Nuclear family: amor en el fin del mundo

Navego por el instagram de Travis Wilkerson. Es privado, pero me ha aceptado esta mañana, pocas horas después de enviarle la petición de seguimiento. Nunca hemos hablado, pero ahora tengo acceso a una parte privada de su vida, y a la vista de las imágenes, de las estampas familiares que lo pueblan, acompañadas a veces de algún titular político o una imagen de rodaje, parece que tengo acceso a una parte íntima de ella. Es extraño entonces que haya aceptado mi solicitud, la de un desconocido, un curioso y un fan, a esa pequeña representación de su vida privada:  las fotos de su familia, de sus tres hijos y su mujer, Erin Wilkerson, son las de una familia nuclear prototípica. Con ella viaja a través de Estados Unidos para construir su última película, Nuclear Family (dirigida por Erin y Travis), y por sus fotos viaja mi mirada, preguntándome cómo tuvo que ser ese viaje, más allá de lo que deja entrever la película.

Pienso también en Desierto sonoro, de Valeria Luiselli, que narra el viaje de otra prototípica familia en proceso de desintegración. Dos viajes, pues, a través del oeste de Estados Unidos. La familia Wilkerson buscando silos nucleares, buscando las cicatrices de la Guerra Fría en el territorio del país; la otra familia, sin apellido, buscando los sonidos de la ausencia; los ecos de la inmigración y el genocidio. Dos obras que ponen de manifiesto que la única manera de poder asimilar la realidad de Estados Unidos es a través del viaje, de la road movie o el road book, pues de esta forma se pueden unificar las singularidades de cada estado, de cada condado, en una suerte de realidad histórica maltrecha. Son obras similares, o localmente paralelas, que llegado un punto empiezan a divergir, a separarse un espacio prudencial pero no definitivo. 

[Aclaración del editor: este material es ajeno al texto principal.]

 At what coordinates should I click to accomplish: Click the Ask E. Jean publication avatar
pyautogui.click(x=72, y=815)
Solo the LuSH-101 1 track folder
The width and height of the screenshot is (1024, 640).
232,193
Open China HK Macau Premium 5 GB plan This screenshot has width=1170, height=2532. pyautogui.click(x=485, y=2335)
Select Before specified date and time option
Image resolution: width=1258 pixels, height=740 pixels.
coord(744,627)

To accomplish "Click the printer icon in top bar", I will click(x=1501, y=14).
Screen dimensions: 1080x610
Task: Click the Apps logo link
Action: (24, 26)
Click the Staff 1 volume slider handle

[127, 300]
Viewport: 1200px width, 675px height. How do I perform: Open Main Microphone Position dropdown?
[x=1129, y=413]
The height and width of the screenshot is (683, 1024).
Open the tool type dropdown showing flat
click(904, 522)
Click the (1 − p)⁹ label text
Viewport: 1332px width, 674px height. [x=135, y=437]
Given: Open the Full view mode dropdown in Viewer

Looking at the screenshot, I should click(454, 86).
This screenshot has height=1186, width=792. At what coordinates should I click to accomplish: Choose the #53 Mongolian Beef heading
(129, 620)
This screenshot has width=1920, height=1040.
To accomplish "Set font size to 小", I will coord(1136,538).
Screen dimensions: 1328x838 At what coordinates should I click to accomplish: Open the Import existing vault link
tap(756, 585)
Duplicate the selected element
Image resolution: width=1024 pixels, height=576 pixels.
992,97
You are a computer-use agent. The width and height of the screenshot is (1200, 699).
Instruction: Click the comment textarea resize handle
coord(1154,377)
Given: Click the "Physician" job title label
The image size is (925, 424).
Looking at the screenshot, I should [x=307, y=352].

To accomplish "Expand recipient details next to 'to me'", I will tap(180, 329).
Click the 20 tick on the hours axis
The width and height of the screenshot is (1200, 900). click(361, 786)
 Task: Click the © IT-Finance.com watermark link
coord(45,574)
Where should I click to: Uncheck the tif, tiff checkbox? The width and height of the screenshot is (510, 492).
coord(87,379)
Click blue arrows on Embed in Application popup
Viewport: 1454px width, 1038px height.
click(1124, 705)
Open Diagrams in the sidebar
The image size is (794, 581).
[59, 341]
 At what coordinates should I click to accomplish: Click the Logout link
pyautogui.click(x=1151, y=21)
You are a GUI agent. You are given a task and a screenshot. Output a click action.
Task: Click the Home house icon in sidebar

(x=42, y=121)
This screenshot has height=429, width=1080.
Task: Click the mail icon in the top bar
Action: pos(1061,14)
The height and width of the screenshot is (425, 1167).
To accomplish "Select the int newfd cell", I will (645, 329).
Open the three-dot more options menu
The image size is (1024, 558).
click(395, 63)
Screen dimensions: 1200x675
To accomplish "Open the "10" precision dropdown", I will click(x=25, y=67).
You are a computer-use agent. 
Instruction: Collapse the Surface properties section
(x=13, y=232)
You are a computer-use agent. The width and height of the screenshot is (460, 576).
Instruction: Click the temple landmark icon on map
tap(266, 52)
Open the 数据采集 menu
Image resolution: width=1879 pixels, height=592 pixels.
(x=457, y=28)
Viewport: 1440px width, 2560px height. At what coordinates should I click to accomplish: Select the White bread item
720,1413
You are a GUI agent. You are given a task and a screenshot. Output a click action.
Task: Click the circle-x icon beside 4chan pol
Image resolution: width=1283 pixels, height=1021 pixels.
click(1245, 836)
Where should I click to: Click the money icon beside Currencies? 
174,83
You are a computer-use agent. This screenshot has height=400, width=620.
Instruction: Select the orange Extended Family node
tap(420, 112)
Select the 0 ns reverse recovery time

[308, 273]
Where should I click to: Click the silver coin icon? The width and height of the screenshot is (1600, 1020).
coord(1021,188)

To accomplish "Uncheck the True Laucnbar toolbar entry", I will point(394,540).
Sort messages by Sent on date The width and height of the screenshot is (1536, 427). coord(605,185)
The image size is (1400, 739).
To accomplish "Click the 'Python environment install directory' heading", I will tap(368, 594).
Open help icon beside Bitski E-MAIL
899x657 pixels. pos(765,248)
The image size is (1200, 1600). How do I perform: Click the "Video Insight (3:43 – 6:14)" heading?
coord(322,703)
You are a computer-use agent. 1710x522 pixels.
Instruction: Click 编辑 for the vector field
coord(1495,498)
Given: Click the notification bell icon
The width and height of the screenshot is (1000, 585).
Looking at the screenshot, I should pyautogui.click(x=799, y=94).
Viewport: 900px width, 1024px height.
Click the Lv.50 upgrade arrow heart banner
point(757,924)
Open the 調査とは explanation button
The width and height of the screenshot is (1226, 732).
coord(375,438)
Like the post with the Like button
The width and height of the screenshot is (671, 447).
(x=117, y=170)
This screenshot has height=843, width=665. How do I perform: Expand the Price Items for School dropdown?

Erin y Travis Wilkerson, que conforman Creative agitation – y así acreditan la película -, rebuscan en el paisaje los signos del apocalipsis que anticipaba la Guerra Fría. Detrás de las colinas, los matorrales o los pueblos del viejo oeste ahora reconvertidos en atracción turística se encuentran unos recintos pobremente vallados, improbables lugares del origen del fin del mundo. Y sin embargo así se presentan los silos nucleares, y así están presentados en la película, contrapesados por la presencia de la simpática familia de los directores, en la representación de un destino indivisible: el de los habitantes de Estados Unidos y el de la historia de su país. Travis Wilkerson siempre ha buscado una suerte de redención personal respecto al pasado de Estados Unidos, procurando restituir la dignidad perdida o arrebatada a su paisaje y a los que lo habitan. Poco a poco esa restitución se hizo más personal, y pasó de forma clara a su entorno familiar, primero en Distinguished Flying Cross (2011), más tarde en Did you wonder who fired the gun? (2017). Siempre crítico con su familia – lo es hasta la delirante primera escena de Nuclear Family – Travis Wilkerson se da un respiro y construye, junto a su mujer, una tierna historia de reivindicación familiar marcada, necesaria y voluntariamente, por la ahora ausente guerra nuclear.


Valeria Luiselli, que narra también el viaje de esta otra familia, desde Nueva York a los estados fronterizos con México, mostrará, frente a la afinidad ideológica de Erin y Travis Wilkerson, el distanciamiento de los progenitores por un motivo tan importante y la vez tan irrelevante como la diferencia de enfoque en su trabajo como documentalistas sonoros. Lo que en un principio parecen diferentes aproximaciones al sonido, diferentes destinos como colofón a un viaje compartido, se van conformando, poco a poco, como una diferencia insalvable donde el aglutinante es, irónicamente, la relación entre sus hijos – hermanastros, cada uno de un progenitor diferente -, que parecen ser el único pilar que mantiene unida a esa familia nuclear. Aunque la historia de Estados Unidos intercede en la historia de estas dos familias, en Nuclear Family se anticipa una armonización entre el paisaje de Estados Unidos y la relación de la familia Wilkerson con este. En Desierto sonoro, la misma historia del país se revela simplemente demasiado terrible e injustificable como para que a través de ella se pueda concebir el amor.